Alain Griset, ce chauffeur de taxi, grand défenseur de l’artisanat, qui devient ministre

Alain Griset, ancien président de l'U2P, nouveau ministre délégué auprès des PME.
Emploi

PORTRAIT - Alain Griset, désormais ex-président de l'Union des entreprises de proximité, fait son entrée au gouvernement comme ministre délégué aux petites et moyennes entreprises. L’homme a été chauffeur de taxi pendant 40 ans. Itinéraire d'une ascension sociale quasi exemplaire.

C’est un homme de l’ombre. Mais c’est surtout un homme de terrain. De proximité. Alain Griset, qui fait son entrée au gouvernement comme ministre délégué aux petites et moyennes entreprises, est encore inconnu du grand public. Et pourtant, ces ors de la République, il les a de plus en plus arpentés, ces dernières années, en temps que président de l'Union des entreprises de proximité, un syndicat qui est, avec le Medef et la CGPME, la 3e organisation patronale à participer aux négociations nationales avec les syndicats de salariés. Alain Griset, ou l’homme qui illustre, peut-être malgré, lui, une ascension sociale exemplaire, et un parcours qui illustre un ardent défenseur de la cause artisanale. 

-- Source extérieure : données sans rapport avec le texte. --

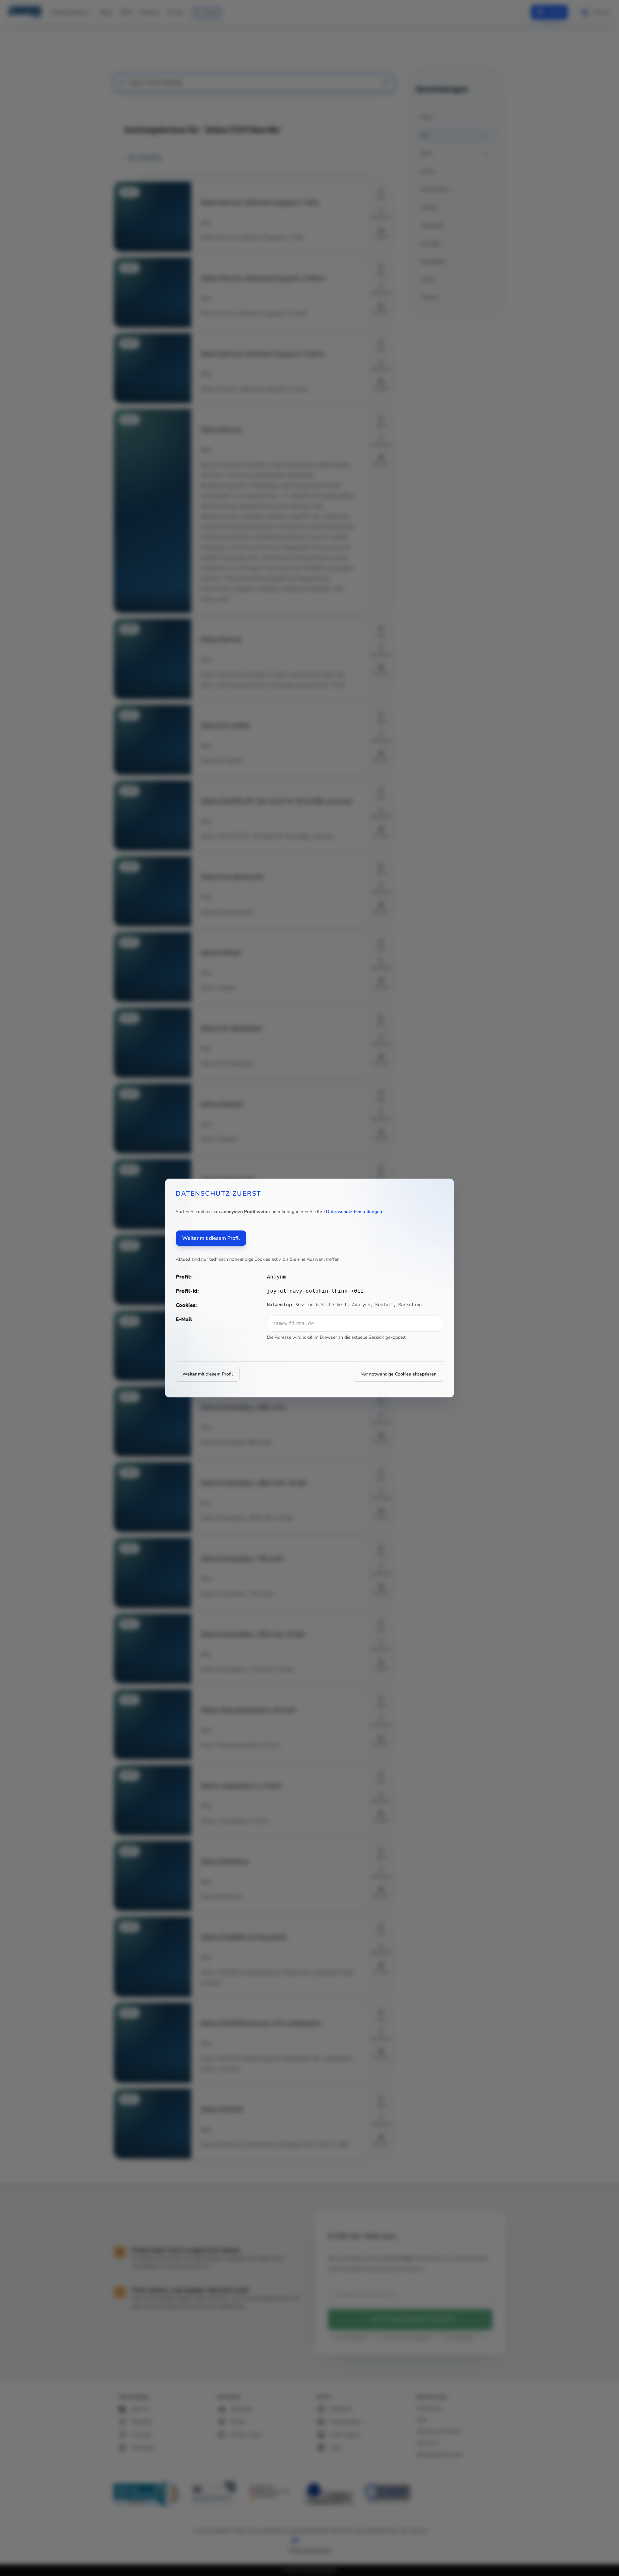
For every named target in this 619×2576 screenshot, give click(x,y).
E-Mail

Alain Griset, 65 ans, est originaire du Nord, de Faches-Thumesnil, près de Lille. Milieu modeste : son père ouvrier métallurgiste, sa mère qui s’arrête de travailler après la naissance de ses enfants. Lui, très jeune, passe son permis taxi, se lance dans le métier de taximan, monte sa boîte, à 21 ans. Une vocation survenue par "hasard de la vie", comme il le raconte en 2012 dans une interview à Nord-Eclair. "J'ai rencontré quelqu'un qui avait une entreprise de taxi et m'a proposé d'y travailler comme standardiste", raconte-t-il. "C'était juste après avoir 'brillamment' raté mon bac, en 1972. J'ai travaillé le temps nécessaire pour passer mon permis de conduire puis mon examen de taxi à 21 ans. Et je me suis installé à mon compte très vite, au bout d'un an. C'est ainsi que je pouvais répondre à mes aspirations du moment et assumer mon rôle de père de famille."

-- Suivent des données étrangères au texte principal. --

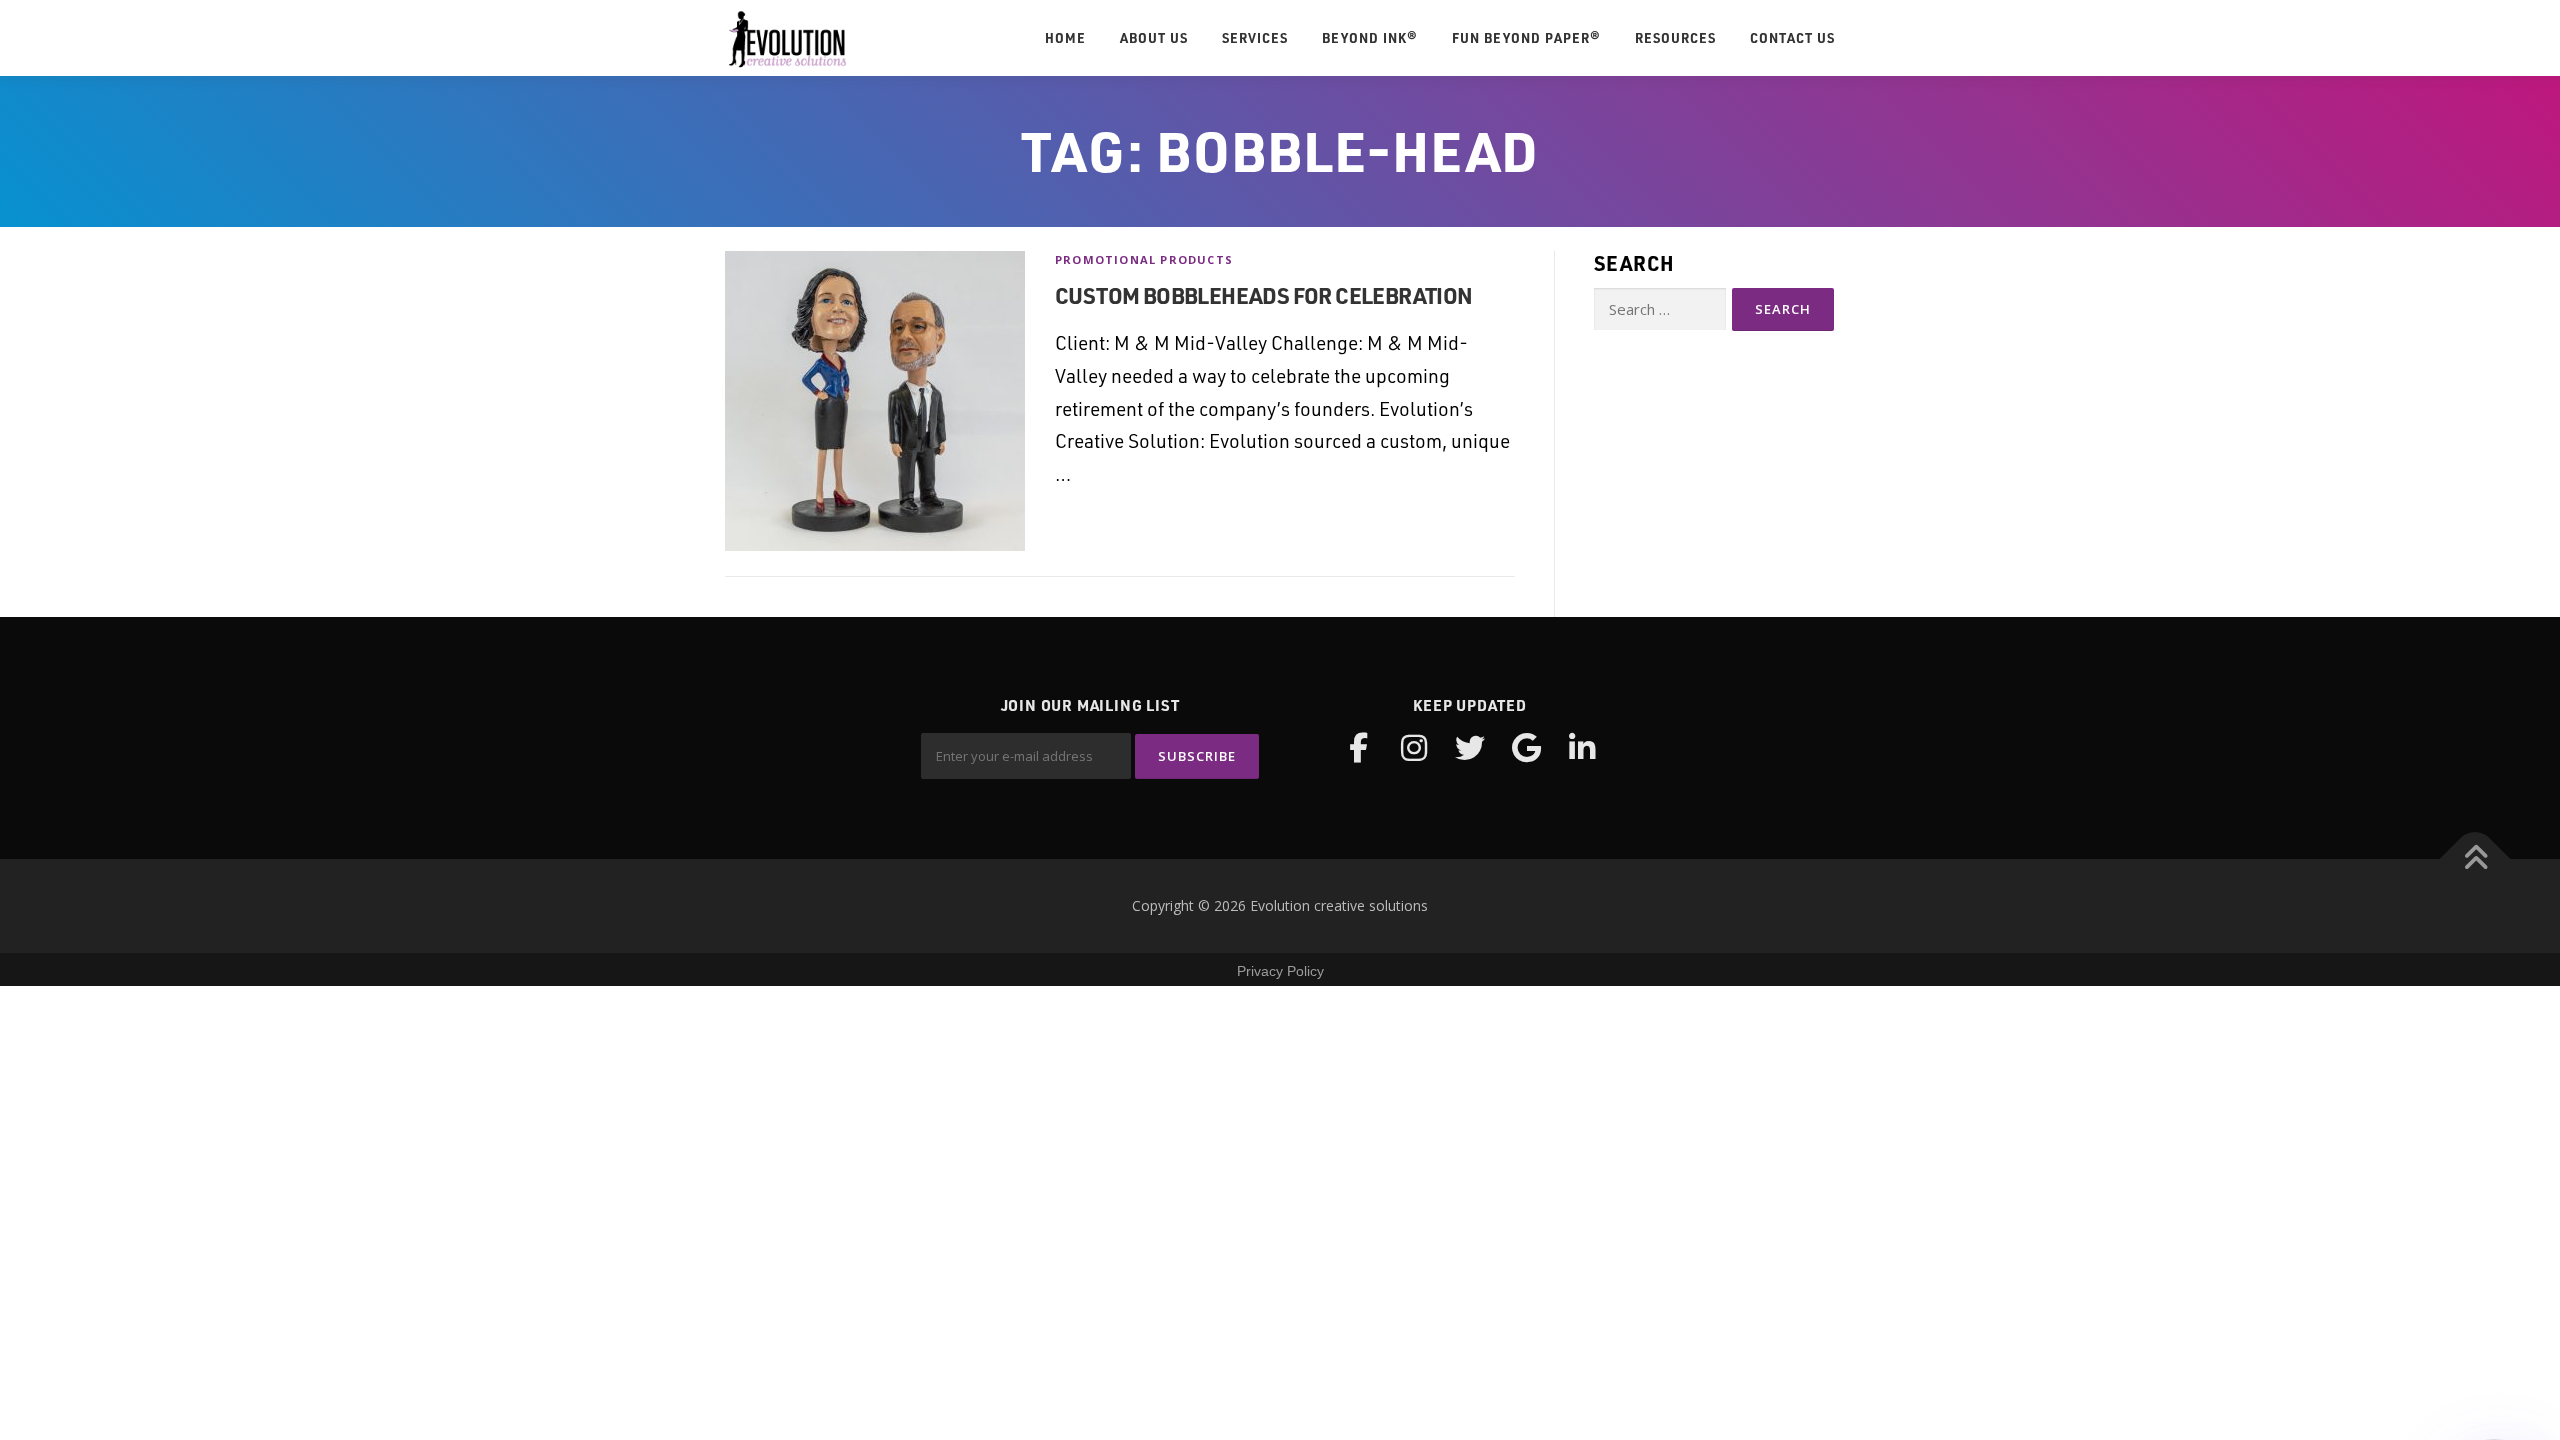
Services (1255, 37)
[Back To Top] (2475, 859)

Un porte-parole des artisans

Petit à petit, il prend des responsabilités. Il s’engage, assez vite, dans un syndicat, "parce qu'à l'époque, tout le monde le faisait", raconte-t-il. "La profession de taxi est très organisée collectivement." De fil en aiguille, il est élu en 1989, à 36 ans à la Chambre de métiers et de l'artisanat du Nord. Il y est le plus jeune élu, en devient président, et de là déroule toute une carrière de représentations et de mandats divers, au niveau départemental, régional, et bientôt national. Il est ainsi élu en l’an 2000 président de l'Assemblée permanente des chambres de métiers et de l'artisanat , puis devient en 2016 président de l'Union des entreprises de proximité (U2P).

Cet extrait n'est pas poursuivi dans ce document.